(Required work):
How many lines in the material below contain the word "captcha"? Answer with the number alone.

Segment Open

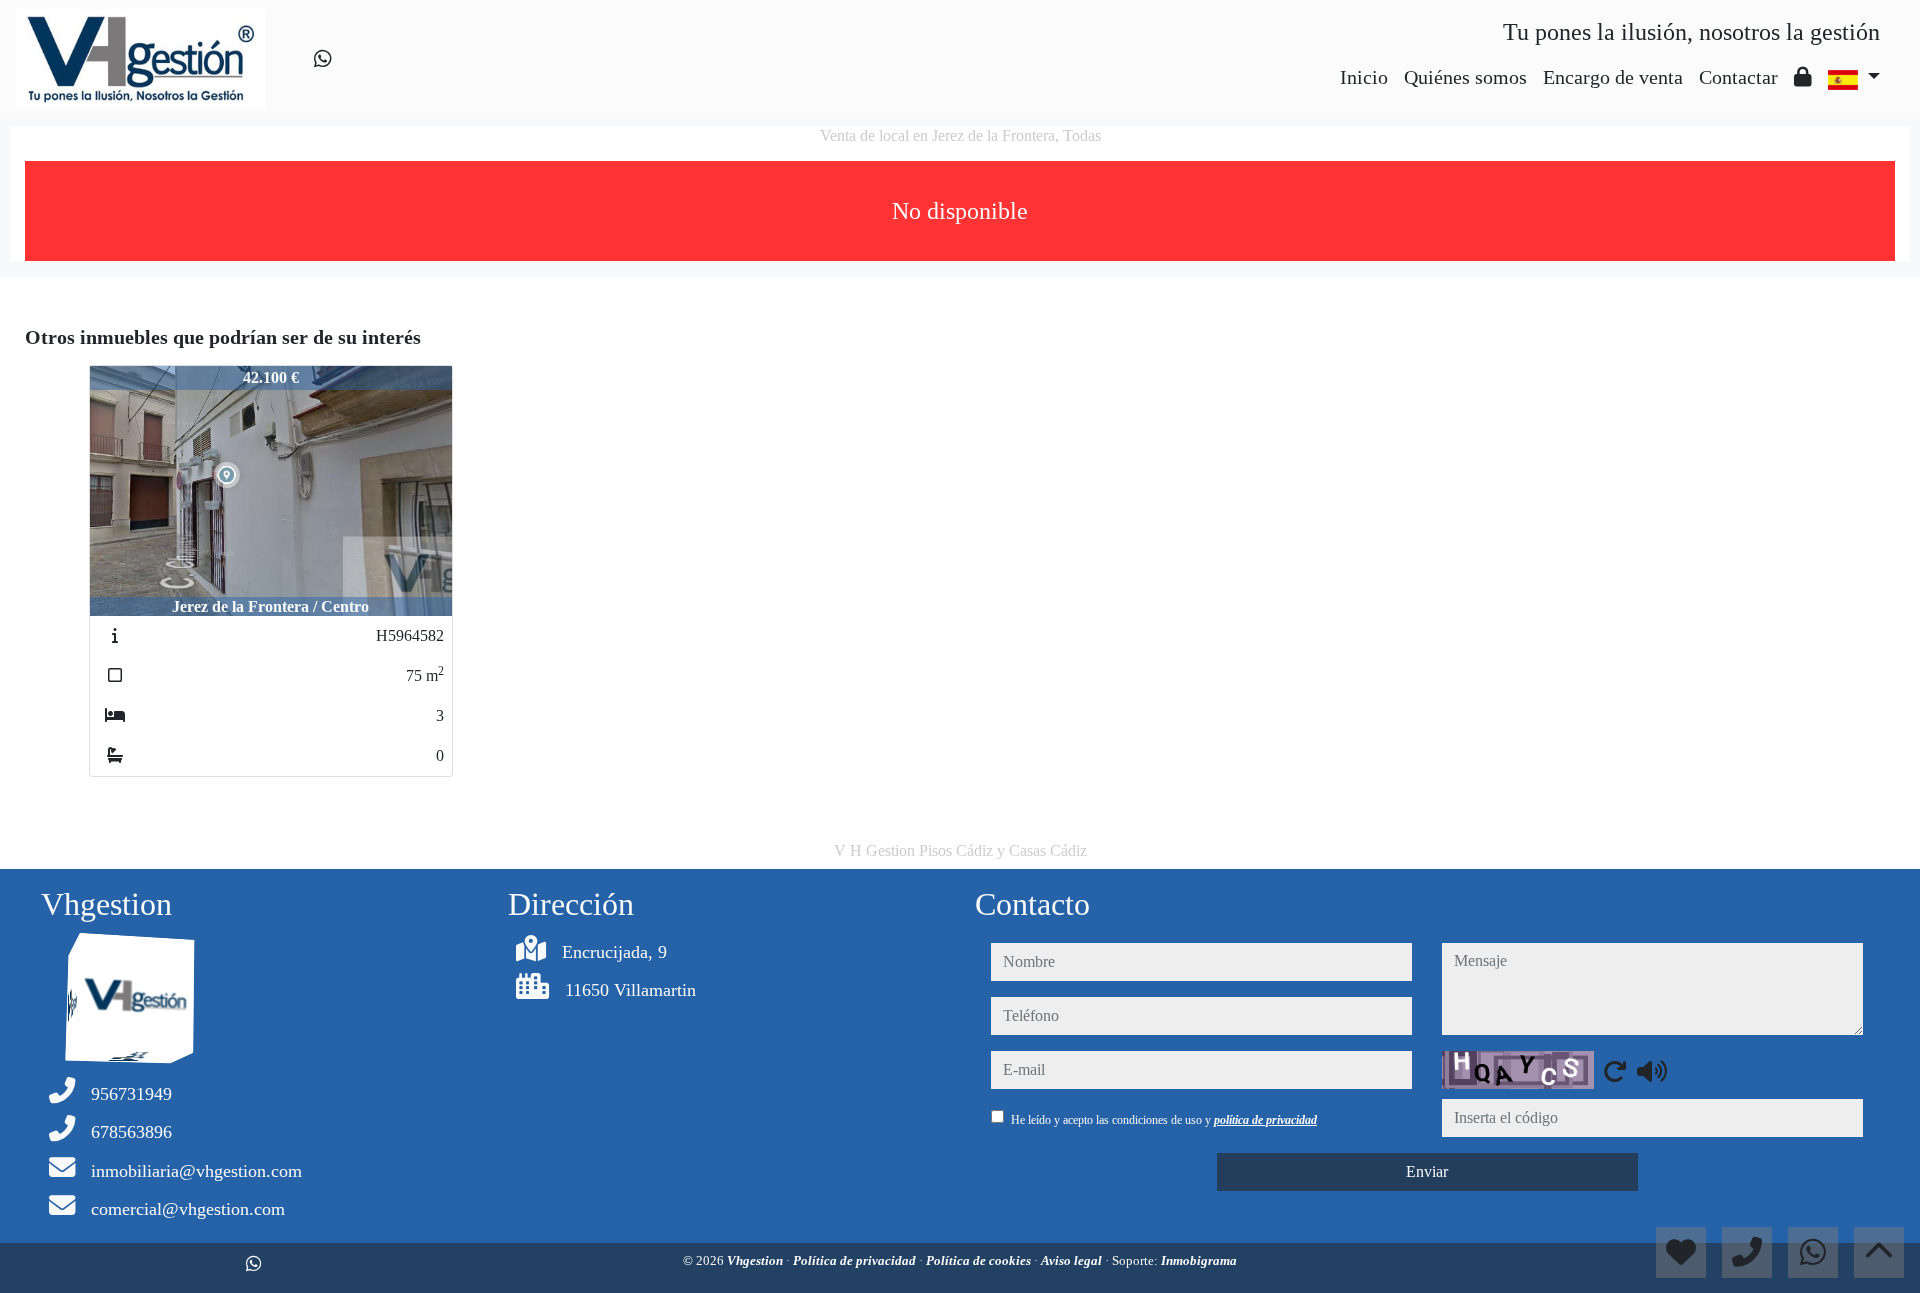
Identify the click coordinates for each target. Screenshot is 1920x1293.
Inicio (1364, 77)
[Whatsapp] (323, 59)
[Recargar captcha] (1615, 1071)
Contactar (1738, 77)
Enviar (1427, 1171)
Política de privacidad (856, 1260)
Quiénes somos (1465, 77)
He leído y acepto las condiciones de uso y (1164, 1120)
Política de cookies (980, 1260)
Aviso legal (1073, 1260)
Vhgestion (756, 1260)
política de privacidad (1265, 1120)
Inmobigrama (1199, 1260)
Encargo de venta (1613, 77)
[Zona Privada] (1803, 77)
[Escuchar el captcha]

Segment Closed

(Answer below):
2